Need an HDMI Switcher?
HDMI Switchers

Tuesday, August 14, 2007

High-Def Digest -> High-Def FAQ: Is HDMI 1.3 Really Necessary?

Great new article by Joshua Zyber on High-Def Digest
High-Def FAQ: Is HDMI 1.3 Really Necessary?
Basically, a nice article about real world HDMI 1.3 pros/cons of Deep Color, Lip Sync and HD Lossless Audio format capabilities.

Wednesday, August 01, 2007

Is the format war over? Do I need a new Receiver? What do I need to enjoy these new high definition audio formats?

Another question this week. Sort of one of ours...

Q) Is the format war over? Do I need a new Receiver? What do I need to enjoy these new high definition audio formats?

A) Well, despite the recent announcements of Sony gains in the HD Disk format war, there is still no clear winner. Now about the receiver and all that...
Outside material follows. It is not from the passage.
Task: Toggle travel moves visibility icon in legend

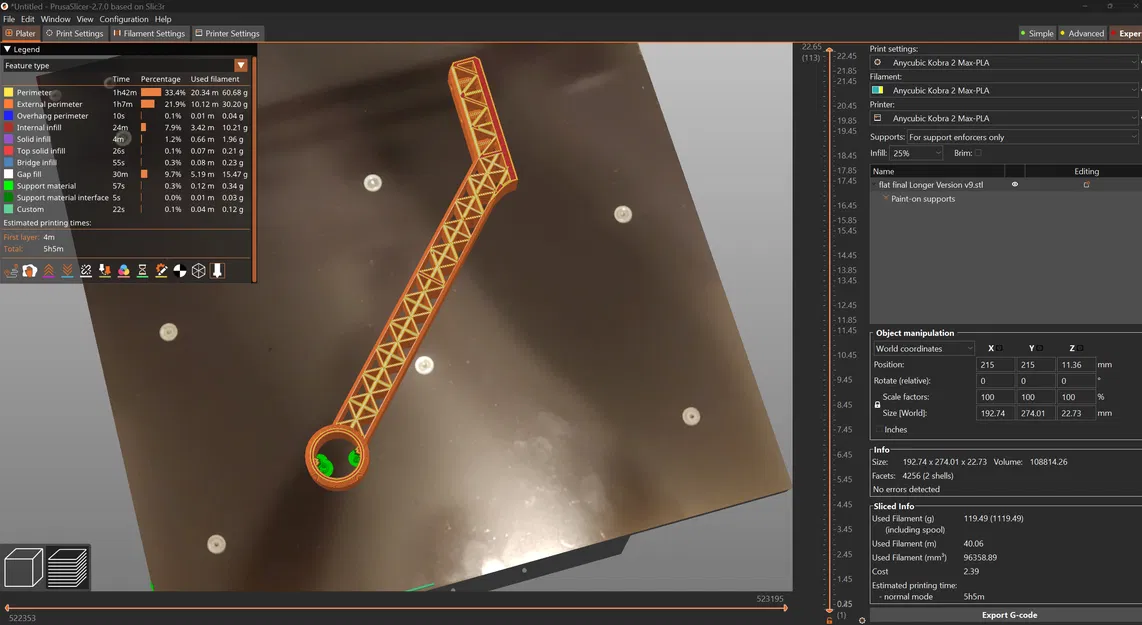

OK, lets see here, do I need a HDMI receiver to decode Tru HD or do I need the player to do it and just send it PCM? What was that thingy about some receivers passing Video or audio, or one or the other but not that other thing? Doesn't everything have to be HDMI 1.3a or I can't get all of that really cool stuff in HDMI 1.3a no matter what I do? What if I have a great sounding Receiver or Preamp/Processor that sounds great but doesn't have HDMI? Problems, problems, and to top it off HDMI incompatibility issues* are as confusing as ever. What do I have to do for everything to just work, without me having to get an EE degree?
Right now, if you are considering one of the new HD DVD players or Blu Ray players, and have been looking into the whole audio mess of it all, you have probably reached a point where you just want to throw up your hands and give up. No wonder sales are so slow for the new HD players - not only do they go ahead and have an ill-conceived format war, but the complications of connecting them and getting all that the new formats can deliver in audio and video is so complicated that the most dedicated of A/V nerds shivers at the thought of helping a friend get it working in any demonstrable way.
Sure, you could go out and preorder one of the new Denons (or other brands coming soon) to decode everything you think you could want, but don't think for a minute that there might not be a "software" update possibility in your future to enable something you feel you "need", or to fix a problem. This is tricky with receivers. You usually have to send it into the shop for this.

Another solution
If you have a Receiver or Preamp/Processor with 5.1 multichannel analog inputs for surround sound, or maybe 7.1 inputs, you may want to consider this...
Here's the premise: You must use DVD/Blu Ray/HD DVD players with multichannel outputs to do all the decoding and digital to analog conversions. You can use HDMI, Component Video or whatever for video output to the display. If you have only one player, connect it with a multichannel cable and set the receiver to "External input" and you are done. If you have several players with these multichannel outputs you should think about a multichannel switcher. Connect the Audio/Video Source components to the switcher with some multichannel analog audio cables, connect the multichannel outputs of the switcher to the input on the receiver, and you are done. No worrying about the receiver supporting Tru HD or DTS HD, no worries about the receiver passing or not passing anything, and no HDMI issues. If the player can do the right thing, your receiver will not be a problem at all.
If you can't stand to deal with all of this nonsense anymore, go analog, baby. It just works.

Zektor 5.1 multichannel switcher (no remote but with IR Learning)

Zektor Passive 4x1, 200MHz, Multichannel switcher, RS-232, IR-Jack, Includes Remote

Zektor 7.1 channel switcher with HDMI, digital coax audio and Optical Toslink MAS7.1

5.1, 6.1, 7.1 Multichannel Cables from RamElectronics.Net

* Hey, HDMI is going to be great. It can work beautifully if you are careful with your product selections. Then again, it can, get pretty tricky, with all of the constant adding of new features, it gets better, but with less "compatibility". The used market is going to get ugly.